Übersetze den Satz „Cottin kam sonntags immer ins Foyer Végétalien, um seine Genossen zu besuchen.“ aus dem Textauszug ins Englische.

TEXTAUSZUG>

+===+

Attentäter  Emile Cottin war knapp dreißig, als ich ihn im Foyer Végétalien kennenlernte. Er hatte die Stimme eines Greises. 1919 hatte er mehrere Schüsse auf Clemenceau abgegeben, war zum Tode verurteilt und dann von Clemenceau selbst begnadigt worden. Dieser lebte bis zu seinem Tode mit einer Kugel in Herznähe, die man nicht herausoperieren konnte. Im Zuchthaus von Melun sah Cottin niemanden, nicht einmal denjenigen, der ihm sein Essen reichte. Er sprach nie und schnappte langsam über. Die Liga für Menschenrechte intervenierte. Man machte geltend, daß Clemenceau nur verwundet worden sei. Als ich Ende 1925 nach Paris kam, war der „Tigerjäger" (Clemenceau wurde „der Tiger" genannt) dank einer Amnestie seit einem Jahr auf freiem Fuß. Seine Stimme war nur noch ein Flüstern. Hätte er die Geschichte der russischen Nihilisten gelesen, hätte er gewußt, daß man in der Zelle reden und singen muß. Er hatte ein Aufenthaltsverbot für Paris und sicher auch für andere Städte, aber sein alter Chef - er war Schreiner gewesen - hatte ihn wieder angestellt. Ich glaube, daß die Polizei mehr oder weniger auf dem Laufenden war, ihn aber in Ruhe ließ.

Cottin kam sonntags immer ins Foyer Végétalien, um seine Genossen zu besuchen. Wir gingen dann an die frische Luft in den Bois de Boulogne oder den Bois de Vincennes. Unter uns war ein gewisser Daudel, von dem ich in Die Brücke im Nebel erzähle. Gegen 1930 traf ich jemanden vom Foyer und fragte ihn nach den Genossen, die ich aus den Augen verloren hatte. Er erzählte mir, daß Daudel im Namen der freien Liebe seine Gefährtin getötet hatte, weil sie ihn, ebenfalls im Namen der freien Liebe, betrogen hatte. Diese Messerstiche brachten ihm zehn oder fünfzehn Jahre Strafkolonie ein. In meinem Roman lasse ich ihn zurückkehren.

+===+

VORLIEGENDE EINTRÄGE>
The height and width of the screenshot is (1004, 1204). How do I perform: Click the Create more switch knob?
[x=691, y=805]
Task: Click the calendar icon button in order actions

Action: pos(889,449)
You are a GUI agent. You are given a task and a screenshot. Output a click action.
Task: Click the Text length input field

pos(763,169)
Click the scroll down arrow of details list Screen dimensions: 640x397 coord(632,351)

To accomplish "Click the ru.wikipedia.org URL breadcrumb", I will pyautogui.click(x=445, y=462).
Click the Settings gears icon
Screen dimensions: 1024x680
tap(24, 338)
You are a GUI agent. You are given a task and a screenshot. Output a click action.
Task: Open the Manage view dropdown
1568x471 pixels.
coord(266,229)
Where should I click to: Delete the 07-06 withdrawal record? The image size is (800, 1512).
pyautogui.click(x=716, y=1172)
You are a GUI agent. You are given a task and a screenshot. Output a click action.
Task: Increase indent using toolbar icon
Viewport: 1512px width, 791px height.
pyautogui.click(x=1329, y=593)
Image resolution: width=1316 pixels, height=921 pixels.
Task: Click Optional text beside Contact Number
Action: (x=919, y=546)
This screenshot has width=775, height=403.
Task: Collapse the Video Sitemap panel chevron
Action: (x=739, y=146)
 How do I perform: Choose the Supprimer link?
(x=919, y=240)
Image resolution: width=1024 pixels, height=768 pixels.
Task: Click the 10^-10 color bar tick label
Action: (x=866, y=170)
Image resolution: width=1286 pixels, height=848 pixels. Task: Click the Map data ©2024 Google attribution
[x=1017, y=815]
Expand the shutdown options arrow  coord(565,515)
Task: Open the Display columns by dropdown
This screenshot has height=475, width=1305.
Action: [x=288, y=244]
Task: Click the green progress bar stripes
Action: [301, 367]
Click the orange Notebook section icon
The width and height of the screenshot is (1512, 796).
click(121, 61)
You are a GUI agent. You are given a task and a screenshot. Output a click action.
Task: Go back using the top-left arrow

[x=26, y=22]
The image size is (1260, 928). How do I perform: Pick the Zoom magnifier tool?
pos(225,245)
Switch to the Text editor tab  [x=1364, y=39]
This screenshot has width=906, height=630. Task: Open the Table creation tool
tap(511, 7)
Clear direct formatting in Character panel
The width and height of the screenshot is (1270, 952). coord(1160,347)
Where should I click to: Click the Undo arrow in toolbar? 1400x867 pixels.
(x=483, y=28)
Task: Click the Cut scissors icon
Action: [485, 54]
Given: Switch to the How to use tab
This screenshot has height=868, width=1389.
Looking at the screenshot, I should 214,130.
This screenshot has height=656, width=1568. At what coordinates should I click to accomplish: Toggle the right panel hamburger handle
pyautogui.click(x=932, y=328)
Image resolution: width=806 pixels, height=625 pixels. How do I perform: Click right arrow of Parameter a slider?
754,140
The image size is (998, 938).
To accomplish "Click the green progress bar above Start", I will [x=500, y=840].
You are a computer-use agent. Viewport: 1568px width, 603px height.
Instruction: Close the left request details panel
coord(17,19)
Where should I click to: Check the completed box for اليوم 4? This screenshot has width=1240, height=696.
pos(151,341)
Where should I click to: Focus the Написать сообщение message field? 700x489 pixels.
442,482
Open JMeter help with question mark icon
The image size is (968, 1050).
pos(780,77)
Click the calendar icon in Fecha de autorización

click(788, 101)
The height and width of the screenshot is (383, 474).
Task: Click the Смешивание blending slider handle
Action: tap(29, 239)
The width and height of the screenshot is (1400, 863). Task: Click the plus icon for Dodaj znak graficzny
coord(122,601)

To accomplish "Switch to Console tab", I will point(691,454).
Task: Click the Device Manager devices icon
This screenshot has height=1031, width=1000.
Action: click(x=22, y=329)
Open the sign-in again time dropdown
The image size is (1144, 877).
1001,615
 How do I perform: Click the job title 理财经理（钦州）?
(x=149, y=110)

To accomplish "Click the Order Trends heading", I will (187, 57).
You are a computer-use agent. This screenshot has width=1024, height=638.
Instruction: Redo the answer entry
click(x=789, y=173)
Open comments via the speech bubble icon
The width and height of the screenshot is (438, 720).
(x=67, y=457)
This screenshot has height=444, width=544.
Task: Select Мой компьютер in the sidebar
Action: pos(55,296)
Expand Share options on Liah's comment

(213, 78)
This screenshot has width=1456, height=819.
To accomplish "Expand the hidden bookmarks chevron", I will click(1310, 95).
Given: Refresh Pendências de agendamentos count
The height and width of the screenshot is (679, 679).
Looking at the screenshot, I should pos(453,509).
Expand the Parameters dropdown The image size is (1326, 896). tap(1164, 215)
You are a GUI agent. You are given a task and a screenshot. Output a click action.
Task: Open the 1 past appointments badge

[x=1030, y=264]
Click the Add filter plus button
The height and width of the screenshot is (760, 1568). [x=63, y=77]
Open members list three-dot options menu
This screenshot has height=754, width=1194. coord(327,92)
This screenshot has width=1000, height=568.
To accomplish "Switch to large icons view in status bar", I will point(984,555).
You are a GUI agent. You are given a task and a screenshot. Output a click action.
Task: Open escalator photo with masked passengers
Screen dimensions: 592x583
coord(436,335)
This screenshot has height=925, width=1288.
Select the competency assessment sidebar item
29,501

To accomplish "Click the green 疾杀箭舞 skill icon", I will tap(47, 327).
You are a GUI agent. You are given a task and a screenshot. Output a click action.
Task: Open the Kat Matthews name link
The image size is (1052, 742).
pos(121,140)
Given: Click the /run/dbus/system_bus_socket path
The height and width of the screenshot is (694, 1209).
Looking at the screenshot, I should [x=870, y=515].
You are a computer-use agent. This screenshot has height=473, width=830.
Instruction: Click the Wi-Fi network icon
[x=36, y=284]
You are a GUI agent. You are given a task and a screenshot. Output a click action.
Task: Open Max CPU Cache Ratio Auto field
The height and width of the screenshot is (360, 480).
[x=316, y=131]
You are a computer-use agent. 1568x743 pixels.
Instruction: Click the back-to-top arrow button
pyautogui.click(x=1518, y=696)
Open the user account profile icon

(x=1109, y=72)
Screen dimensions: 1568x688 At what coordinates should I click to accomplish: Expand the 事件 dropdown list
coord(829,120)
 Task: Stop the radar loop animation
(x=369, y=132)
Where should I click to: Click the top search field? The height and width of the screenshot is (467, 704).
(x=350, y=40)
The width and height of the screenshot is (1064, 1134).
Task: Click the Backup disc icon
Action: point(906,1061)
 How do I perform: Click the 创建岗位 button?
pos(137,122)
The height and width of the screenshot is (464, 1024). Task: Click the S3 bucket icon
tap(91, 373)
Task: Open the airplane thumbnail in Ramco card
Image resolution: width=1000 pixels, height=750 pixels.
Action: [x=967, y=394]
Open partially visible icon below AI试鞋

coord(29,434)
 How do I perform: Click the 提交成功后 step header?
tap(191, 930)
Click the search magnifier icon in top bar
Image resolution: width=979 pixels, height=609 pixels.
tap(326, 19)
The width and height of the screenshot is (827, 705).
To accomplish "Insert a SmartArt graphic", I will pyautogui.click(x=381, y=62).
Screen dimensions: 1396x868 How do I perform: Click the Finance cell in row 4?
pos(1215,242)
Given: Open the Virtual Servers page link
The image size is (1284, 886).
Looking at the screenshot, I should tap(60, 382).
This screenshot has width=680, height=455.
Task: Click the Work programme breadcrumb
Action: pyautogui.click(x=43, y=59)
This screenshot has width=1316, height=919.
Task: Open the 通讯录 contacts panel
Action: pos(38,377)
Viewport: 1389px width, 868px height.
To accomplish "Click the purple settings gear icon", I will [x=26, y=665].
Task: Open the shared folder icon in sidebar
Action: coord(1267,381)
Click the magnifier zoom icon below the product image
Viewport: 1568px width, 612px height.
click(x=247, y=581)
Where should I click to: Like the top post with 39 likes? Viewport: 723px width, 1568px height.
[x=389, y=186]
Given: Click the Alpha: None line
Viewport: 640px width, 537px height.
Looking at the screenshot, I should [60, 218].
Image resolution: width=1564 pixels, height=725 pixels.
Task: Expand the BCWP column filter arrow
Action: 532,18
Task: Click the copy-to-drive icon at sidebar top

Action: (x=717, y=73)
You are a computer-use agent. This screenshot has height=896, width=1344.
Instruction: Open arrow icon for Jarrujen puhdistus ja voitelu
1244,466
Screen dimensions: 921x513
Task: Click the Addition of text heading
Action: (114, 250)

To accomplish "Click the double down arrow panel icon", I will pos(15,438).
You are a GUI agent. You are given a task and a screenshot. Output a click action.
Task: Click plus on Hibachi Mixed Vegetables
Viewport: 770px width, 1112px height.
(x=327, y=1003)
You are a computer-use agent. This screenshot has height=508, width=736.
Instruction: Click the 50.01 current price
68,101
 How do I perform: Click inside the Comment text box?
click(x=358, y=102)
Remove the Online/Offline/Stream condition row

+===+

ERGEBNIS>
Cottin always came to the Foyer Végétalien on Sundays to visit his comrades.